A member of the noble Sadozai clan and the second son of Mohammad Zaman Khan, a hereditary chief of the Abdali tribe of Afghans, Ahmad rose to command an Abdali cavalry group under Nader Shah of Persia, and, on Nader Shah's assassination, the Afghan chiefs elected Ahmad as shah. He was crowned in 1747 near Qandahar, where coins were struck in his name and where he set up his capital. Embarking on the conquest of regions held by ineffectual rulers, he invaded India nine times between 1747 and 1769, supposedly with no intention of founding an empire there.
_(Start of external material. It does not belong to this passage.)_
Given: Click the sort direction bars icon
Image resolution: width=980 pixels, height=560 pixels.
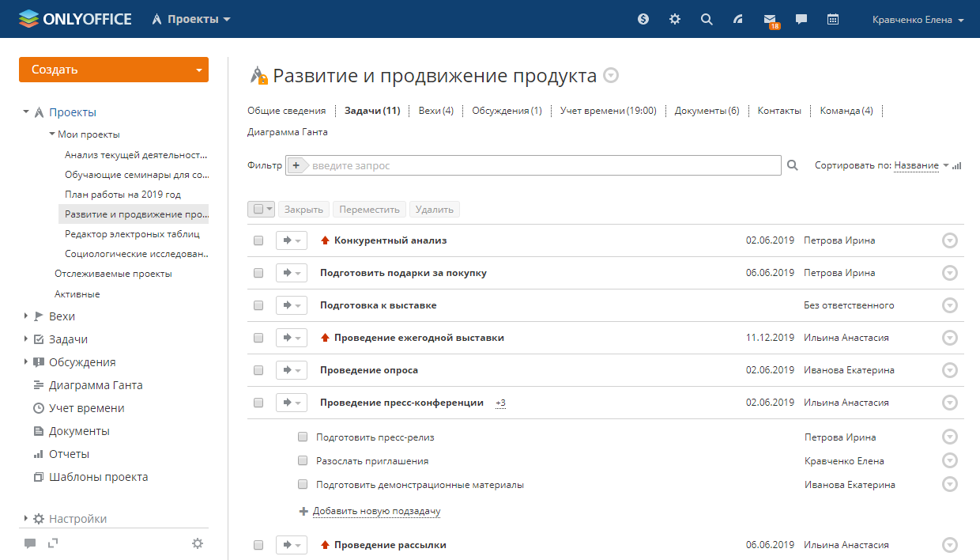Looking at the screenshot, I should [x=957, y=166].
After an unopposed march to Delhi in 1757, he plundered that city, Agra, Mathura, and Vrndavana.

Before an outbreak of cholera among his troops forced his return to Afghanistan, Ahmad married Hazrat Baygam, daughter of the Indian Mughal emperor Muhammad Shah. His son Timur remained behind as viceroy of the Punjab and married the daughter of India's puppet emperor 'Alamgir II. Timur was driven out in 1758 by a force of Sikhs, Mughals, and Marathas, but in 1759-61 Ahmad Shah swept the Marathas from the Punjab and destroyed their large army at Panipat, north of Delhi. In the 1760s he attempted four times to crush the Sikhs, but his empire was restive with serious revolts nearer home, and he lost control of the Punjab to them. He is buried in a mausoleum in Ahmad Shahi, the new capital he built.